Document Type

Thesis

Date of Degree Completion

Fall 2017

Degree Name

Master of Science (MS)

Department

Law and Justice

Committee Chair

Dr. Stoddard

Second Committee Member

Dr. Roger Schaefer

Third Committee Member

Dr. Michael Harrod

Abstract

The present study responds to the gap in our understanding of perceptions of crime and disorder in younger age groups, and in a rural setting. A survey was administered to collected students’ perception of crime and disorder on campus, of those surveys 655 students responded. A factor analysis using a varimax rotation was used to group similar variables into latent variables. Three factors emerged: (1) general perception of crime and disorder, (2) traffic congestion, and (3) alcohol and drug abuse. Various analytical techniques were also used, such as OLS (ordinary least squares) regression, difference of means, and analysis of variance (ANOVA). Findings in this study suggest that gender plays the largest role.
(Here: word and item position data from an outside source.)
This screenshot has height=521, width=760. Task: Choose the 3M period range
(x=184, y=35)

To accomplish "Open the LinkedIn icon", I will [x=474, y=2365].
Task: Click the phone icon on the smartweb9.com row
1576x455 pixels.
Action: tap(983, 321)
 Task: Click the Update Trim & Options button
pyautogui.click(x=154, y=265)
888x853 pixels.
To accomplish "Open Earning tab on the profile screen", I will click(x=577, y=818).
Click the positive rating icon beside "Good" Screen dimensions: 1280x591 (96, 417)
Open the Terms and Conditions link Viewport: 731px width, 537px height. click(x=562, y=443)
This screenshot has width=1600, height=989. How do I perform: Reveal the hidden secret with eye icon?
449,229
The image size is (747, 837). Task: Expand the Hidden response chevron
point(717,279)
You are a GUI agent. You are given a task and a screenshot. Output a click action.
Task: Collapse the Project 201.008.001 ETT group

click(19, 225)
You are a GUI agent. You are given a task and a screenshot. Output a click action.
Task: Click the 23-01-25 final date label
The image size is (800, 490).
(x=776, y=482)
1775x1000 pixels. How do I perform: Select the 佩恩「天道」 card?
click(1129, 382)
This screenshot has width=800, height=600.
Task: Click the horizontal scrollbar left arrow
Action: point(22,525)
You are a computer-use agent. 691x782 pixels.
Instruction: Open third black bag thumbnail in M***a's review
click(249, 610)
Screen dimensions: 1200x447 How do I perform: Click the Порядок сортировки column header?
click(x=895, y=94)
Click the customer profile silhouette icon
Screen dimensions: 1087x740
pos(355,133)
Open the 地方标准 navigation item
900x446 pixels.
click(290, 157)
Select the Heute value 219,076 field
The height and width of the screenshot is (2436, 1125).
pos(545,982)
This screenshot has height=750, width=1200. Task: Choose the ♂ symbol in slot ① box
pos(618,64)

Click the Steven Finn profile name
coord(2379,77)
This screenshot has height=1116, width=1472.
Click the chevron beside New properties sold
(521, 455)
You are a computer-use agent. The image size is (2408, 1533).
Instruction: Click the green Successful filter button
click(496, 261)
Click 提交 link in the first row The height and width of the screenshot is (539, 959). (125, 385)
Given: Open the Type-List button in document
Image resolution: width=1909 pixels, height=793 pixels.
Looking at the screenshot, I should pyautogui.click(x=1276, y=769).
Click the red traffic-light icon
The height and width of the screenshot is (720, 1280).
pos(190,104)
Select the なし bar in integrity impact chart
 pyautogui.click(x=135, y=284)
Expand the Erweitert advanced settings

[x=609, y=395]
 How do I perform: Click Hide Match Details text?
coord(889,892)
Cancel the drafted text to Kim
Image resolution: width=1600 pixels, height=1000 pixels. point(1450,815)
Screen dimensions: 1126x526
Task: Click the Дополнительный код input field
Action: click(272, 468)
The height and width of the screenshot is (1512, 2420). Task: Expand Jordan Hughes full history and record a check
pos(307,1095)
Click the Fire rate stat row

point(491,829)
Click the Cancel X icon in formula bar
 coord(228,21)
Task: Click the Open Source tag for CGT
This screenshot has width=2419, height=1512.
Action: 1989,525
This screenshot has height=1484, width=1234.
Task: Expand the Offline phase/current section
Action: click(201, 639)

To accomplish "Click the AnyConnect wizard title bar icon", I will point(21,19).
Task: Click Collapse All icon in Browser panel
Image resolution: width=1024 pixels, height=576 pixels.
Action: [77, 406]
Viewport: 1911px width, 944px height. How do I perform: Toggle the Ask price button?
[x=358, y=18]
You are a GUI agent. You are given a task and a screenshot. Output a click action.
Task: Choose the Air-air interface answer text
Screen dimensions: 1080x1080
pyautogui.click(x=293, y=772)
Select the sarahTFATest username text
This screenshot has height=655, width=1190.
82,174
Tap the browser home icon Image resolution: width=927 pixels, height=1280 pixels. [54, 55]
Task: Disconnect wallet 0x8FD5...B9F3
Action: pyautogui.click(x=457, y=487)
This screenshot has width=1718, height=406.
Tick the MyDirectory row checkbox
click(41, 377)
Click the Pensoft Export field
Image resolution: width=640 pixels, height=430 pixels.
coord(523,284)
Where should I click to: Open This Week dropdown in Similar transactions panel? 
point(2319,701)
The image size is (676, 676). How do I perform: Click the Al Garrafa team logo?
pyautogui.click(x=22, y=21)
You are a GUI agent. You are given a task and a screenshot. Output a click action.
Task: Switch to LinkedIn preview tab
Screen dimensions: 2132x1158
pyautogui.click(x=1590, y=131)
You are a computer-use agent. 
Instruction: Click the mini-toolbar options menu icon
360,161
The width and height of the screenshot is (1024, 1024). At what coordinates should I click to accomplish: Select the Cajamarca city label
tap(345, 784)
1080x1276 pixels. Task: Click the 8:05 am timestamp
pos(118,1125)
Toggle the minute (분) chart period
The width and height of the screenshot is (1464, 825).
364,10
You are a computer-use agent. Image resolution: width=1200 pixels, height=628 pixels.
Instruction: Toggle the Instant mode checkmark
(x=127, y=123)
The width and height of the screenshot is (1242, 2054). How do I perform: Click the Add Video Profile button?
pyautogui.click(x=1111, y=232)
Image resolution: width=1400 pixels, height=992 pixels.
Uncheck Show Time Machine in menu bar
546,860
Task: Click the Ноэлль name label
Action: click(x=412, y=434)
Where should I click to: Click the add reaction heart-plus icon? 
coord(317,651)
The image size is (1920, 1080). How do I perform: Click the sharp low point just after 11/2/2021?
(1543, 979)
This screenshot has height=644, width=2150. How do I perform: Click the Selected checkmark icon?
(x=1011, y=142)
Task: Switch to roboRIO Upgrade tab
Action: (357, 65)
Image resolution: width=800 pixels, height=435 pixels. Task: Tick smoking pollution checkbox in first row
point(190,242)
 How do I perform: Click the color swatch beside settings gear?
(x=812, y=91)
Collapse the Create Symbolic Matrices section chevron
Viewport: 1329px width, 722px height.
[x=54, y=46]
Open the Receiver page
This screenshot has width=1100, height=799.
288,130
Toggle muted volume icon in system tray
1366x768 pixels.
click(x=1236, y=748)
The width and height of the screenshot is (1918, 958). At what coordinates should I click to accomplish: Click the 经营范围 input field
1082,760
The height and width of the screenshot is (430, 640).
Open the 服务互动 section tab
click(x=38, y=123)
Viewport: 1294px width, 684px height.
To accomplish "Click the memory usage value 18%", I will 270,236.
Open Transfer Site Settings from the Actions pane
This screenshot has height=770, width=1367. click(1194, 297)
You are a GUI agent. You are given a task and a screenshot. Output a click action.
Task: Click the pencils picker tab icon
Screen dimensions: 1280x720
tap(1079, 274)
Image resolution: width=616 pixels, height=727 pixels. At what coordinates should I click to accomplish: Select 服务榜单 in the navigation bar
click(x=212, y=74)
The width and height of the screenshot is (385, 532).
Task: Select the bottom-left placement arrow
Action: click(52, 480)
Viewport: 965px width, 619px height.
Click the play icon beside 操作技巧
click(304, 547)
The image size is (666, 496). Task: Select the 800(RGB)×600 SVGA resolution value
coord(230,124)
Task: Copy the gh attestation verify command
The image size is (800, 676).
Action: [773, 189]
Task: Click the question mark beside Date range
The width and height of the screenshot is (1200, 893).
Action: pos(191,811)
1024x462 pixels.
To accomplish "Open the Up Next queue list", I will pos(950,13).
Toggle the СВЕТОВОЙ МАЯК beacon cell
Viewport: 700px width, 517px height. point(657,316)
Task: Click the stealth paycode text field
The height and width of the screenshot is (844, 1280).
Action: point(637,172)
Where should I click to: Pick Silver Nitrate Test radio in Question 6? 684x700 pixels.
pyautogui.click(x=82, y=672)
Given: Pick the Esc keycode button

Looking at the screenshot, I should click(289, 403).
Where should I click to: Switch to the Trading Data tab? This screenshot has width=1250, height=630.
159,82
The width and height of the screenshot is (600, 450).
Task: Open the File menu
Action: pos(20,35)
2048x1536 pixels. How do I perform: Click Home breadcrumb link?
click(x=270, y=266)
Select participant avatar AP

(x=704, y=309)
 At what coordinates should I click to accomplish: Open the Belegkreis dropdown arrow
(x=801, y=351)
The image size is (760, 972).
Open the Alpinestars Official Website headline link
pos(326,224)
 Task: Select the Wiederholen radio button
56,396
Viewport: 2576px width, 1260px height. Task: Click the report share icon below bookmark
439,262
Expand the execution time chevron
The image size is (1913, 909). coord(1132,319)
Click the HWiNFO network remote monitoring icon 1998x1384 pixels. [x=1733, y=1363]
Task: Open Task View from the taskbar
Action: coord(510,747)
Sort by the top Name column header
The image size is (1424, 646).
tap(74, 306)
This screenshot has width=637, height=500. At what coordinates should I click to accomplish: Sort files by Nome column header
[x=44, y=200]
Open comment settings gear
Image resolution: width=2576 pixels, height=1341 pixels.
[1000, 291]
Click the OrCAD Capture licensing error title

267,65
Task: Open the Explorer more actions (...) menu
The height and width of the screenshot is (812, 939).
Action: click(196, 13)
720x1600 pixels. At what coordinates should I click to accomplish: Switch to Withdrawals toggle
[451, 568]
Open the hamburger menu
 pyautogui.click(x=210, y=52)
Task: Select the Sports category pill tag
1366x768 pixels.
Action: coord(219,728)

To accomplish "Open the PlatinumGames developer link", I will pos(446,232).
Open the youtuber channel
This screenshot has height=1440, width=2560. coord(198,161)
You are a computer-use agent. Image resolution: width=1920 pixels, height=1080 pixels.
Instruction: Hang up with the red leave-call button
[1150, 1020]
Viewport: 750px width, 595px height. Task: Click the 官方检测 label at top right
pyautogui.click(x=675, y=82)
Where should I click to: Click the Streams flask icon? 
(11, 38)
In particular, gender was a significant predictor in Alcohol and Drug Disorder, and in perceptions of Traffic Disorder models. However, it did not have an impact in explaining students’ perception of crime and disorder in the General Crime Model. Students who lived on campus perceived greater levels of drug and alcohol on campus when compared to students who live off campus. Moreover, a key finding in this research is students’ perceptions of the CWU Police Effectiveness factor, it played a role in the General Crime Model. Students’ perceptions of general crime on campus, which includes; People harassing or intimidating others, litter and trash, vandalism, theft, assault, robbery, intimate partner violence, and stalking was mediated by their perceptions of CWU police effectiveness.